Here it is, your day in Palin:
-- Radosh.net on why we should care about "tanning-bed gate," or whatever the hell we're calling Sarah Palin's installation of a $35,000 tanning bed in the governor's mansion. (I prefer to refer to it by the title used by Radosh: "Baked Alaska.") While Palin's love of the fake tan doesn't say squat about her ability to be vice president, it is the Alaskan, female equivalent of John Edwards' $400 haircuts. In other words, it smacks of hypocrisy from a woman who claims to be nothing more than your average hockey mom.
This touches on one of my biggest political pet peeves: Why is America so fixated on electing an "average American" to be president? I like to think of my political leaders the same way as I like to think of my doctors: invincible and omniscient. (Would I want an "average American" to perform my appendectomy?) This reminds me of a conversation a friend of mine once had with his therapist. "It occurs to me that you don't really know much about who I am," said the therapist. "Are there any questions you'd like to ask me?" "No," my friend responded. "I'd rather not think of you as a real person." The same goes for me and the leader of the free world.
-- Monday's Wall Street Journal has an editorial by Cathy Young that itself contains a roundup of Palin-related articles (a roundup within a roundup -- it's like a fractal!). Broadsheet readers will probably bristle at any article that starts with the term "left-wing feminists," but Young does bring up an interesting question: "Whether or not they agree with her politics," Young writes, "[you'd think that] feminists would at least applaud Mrs. Palin as a living example of one of their core principles: a woman's right to have a career and a family." (I mean, hey, the woman has five kids and is trying to be V.P.) What's more, her snowmobile-driving, oil-working, "first dude" husband -- hardly one of those so-called pretty boys -- is taking time off from his job while she pursues her ambition. How's that for a feminist twist on a candidate whose policies, one could argue, are anything but?
-- On the other hand, not all self-described conservatives are going gaga over Sarah -- as is the case with David Brooks' latest editorial in the New York Times. To quote:
Sarah Palin has many virtues. If you wanted someone to destroy a corrupt establishment, she'd be your woman. But the constructive act of governance is another matter. She has not been engaged in national issues, does not have a repertoire of historic patterns and, like President Bush, she seems to compensate for her lack of experience with brashness and excessive decisiveness.
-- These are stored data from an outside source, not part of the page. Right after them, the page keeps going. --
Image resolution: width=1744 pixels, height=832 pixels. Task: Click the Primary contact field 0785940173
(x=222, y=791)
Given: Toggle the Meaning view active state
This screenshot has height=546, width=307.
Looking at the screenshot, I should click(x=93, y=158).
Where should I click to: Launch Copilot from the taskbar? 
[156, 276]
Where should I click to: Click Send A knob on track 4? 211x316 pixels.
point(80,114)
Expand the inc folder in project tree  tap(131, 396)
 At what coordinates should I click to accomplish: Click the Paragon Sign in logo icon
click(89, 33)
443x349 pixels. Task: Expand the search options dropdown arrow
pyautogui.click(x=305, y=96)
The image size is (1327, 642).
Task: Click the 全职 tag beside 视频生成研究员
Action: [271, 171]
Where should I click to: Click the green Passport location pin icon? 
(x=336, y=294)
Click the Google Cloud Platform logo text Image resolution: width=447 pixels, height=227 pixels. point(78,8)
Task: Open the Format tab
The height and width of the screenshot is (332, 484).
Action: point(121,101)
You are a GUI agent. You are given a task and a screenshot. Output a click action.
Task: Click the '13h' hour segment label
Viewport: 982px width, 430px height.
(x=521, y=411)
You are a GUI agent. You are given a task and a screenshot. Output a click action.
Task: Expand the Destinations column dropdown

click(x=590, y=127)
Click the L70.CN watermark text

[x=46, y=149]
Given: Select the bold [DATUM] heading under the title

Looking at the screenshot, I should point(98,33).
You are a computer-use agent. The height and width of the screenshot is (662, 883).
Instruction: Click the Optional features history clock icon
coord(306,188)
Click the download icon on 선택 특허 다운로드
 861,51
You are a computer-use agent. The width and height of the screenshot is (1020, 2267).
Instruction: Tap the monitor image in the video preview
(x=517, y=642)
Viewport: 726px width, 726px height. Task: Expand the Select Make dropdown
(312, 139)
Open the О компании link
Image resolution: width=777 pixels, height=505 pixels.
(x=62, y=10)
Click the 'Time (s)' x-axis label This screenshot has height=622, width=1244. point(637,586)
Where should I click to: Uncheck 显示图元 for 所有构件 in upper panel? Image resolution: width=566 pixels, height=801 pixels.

The idea that "the people" will take on and destroy "the establishment" is a utopian fantasy that corrupted the left before it corrupted the right. Surely the response to the current crisis of authority is not to throw away standards of experience and prudence, but to select leaders who have those qualities but not the smug condescension that has so marked the reaction to the Palin nomination in the first place.